When reading articles and analyst reports that include a statistic of the percentage of Business Intelligence (BI) initiatives that fail or do not meet customer expectations, one can find that most of those articles and reports go on to describe the reasons for why these types of initiatives fail: lack of high-level sponsorship, poor data quality, low level of functional participation, unacceptable query response times, etc. The aspect that’s never mentioned, but often seen in practice, is the incompatibility between the requirements and the implemented architecture. While there are many causes, one often overlooked reason is the inconsistency in how companies define the basic BI concepts.
This can cause a wide variation in the architecture that is ultimately implemented, in order to eliminate any inconsistency in our concepts of BI, below is a list of agreed upon definitions.
Business Intelligence (BI)
The process, architecture, technologies and tools that help companies transform their data into accurate, actionable and timely information and disseminate that information across the organization. It includes, but is not limited to, data modeling, data warehousing, data marts, metadata, master data management, data cleansing, predictive analytics, reporting, analysis, alerts, dashboards and scorecards.
(like terms: Decision Support System (DSS))
Business Performance Management (BPM)
A framework that optimizes the execution of an organization’s strategy consisting of a set of integrated processes, supported by technology, such as performance dashboards, data warehousing, analysis and reporting, that enables organizations to communicate, monitor, measure and manage performance against goals. (10 Mistakes to Avoid When Implementing Business Performance Management by Karen Degner, TDWI Research)
Dashboards & Scorecards
Multi-layered performance management systems, built on business intelligence and data integration infrastructures, that enable organizations to measure, monitor and manage business activity using both financial and non-financial measures. Dashboards tend to monitor the performance of operational processes whereas scoreboards tend to chart the progress of tactical and strategic goals. (Deploying Dashboards and Scorecards by Wayne Eckerson, TDWI Best Practices Report)
Data Warehouse (DW)
An integrated, non-volatile, time-variant, collection of data organized to support management needs. (W. H. Inmon)
Data Mart (DM)
A subject oriented collection of data that may be integrated, non-volatile, time-variant and/or summarized to support the organization. (W. H. Inmon)
The accuracy of data stored, reported and analyzed by and an organization in relation to the exactness and correctness of the data.

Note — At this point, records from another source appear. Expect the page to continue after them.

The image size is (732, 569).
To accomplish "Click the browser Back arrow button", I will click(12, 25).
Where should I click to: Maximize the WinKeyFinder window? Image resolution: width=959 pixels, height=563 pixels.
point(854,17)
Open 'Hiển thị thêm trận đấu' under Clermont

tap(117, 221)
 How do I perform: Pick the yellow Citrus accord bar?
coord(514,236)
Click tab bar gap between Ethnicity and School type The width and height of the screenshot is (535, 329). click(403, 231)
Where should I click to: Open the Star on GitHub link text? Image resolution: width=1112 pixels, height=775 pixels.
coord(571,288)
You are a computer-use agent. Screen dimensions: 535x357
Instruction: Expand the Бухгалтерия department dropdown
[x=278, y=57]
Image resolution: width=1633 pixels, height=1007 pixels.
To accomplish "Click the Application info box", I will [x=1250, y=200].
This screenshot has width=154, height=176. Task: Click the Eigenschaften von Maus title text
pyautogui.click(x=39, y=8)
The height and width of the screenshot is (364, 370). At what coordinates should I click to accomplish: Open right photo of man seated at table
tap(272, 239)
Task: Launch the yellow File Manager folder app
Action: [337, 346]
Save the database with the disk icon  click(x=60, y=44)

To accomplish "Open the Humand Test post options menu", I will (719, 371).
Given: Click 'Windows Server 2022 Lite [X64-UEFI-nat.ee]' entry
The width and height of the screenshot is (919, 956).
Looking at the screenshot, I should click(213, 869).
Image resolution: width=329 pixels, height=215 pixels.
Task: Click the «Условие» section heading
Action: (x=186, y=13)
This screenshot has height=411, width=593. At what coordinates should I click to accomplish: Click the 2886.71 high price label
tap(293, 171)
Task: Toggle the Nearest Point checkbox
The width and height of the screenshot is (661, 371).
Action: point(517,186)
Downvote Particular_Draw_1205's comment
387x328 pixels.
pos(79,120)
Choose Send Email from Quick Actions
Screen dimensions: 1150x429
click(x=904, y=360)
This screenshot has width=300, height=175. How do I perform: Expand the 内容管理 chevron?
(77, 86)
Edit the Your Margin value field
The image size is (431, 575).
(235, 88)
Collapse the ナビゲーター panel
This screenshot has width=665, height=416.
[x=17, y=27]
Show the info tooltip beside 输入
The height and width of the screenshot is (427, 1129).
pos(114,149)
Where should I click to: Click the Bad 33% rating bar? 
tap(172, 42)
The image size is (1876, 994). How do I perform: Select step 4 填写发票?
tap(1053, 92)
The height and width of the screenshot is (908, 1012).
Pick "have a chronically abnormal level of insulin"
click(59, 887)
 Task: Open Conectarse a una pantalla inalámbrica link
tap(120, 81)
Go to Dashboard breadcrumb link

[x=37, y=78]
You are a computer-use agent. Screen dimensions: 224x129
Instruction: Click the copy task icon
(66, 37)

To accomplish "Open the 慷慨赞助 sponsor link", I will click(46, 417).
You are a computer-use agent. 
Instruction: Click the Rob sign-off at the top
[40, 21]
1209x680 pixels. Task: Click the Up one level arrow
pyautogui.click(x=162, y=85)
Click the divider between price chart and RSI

- Exactness refers to how well the data which is stored matches to the original source of that data. (i.e. a customer reports their name as ABC, Inc and it is stored as ACB.)
- Correctness refers to how close the data which is stored or reported matches to the business meaning of that data. (i.e. a customer master field stores the customer type of a customer as P and on a report it classifies it as Pertinent instead of Public.)
Extract, Transform and Load (ETL)
The process used to migrate data from a data source to a target. It often involves converting the source data into a form required for the target, which may involve filtering, sorting, joining, translating, deriving, transposing, summarizing and/or denormalizing. With regard to Business Intelligence (BI), it is generally used to populate an Operational Data Store (ODS), Data Warehouse (DW) and/or a Data Mart.
Master Data Management
It is the practice of defining and maintaining consistent definitions of business entities, such as customers and products, then sharing them via integration techniques across multiple IT systems within an enterprise and sometimes externally. (Master Data Management: Consensus-Driven Data Definitions for Cross Application Consistency by Phillip Russom, TDWI Best Practices Report)
(like terms: Customer Data Integration (CDI))
Operational Data Store (ODS)
A subject oriented integrated, current, volatile collection of data used to support the tactical decision-making process for the enterprise (W. H. Inmon). It can be used as a staging area for populating a data warehouse or a data mart.
A set of Business Intelligence (BI) technologies that uncovers relationships and patterns within large volumes of data than can be used to predict behavior and events. (Predictive Analytics: Extending the Value of Your Data Warehouse Investment by Wayne Erickson, TDWI Best Practices Report)
(like terms: Data Mining)
Adapted from Steve Dine, “One source of the truth” Common BI terms defined, Datasource Consulting, 2007.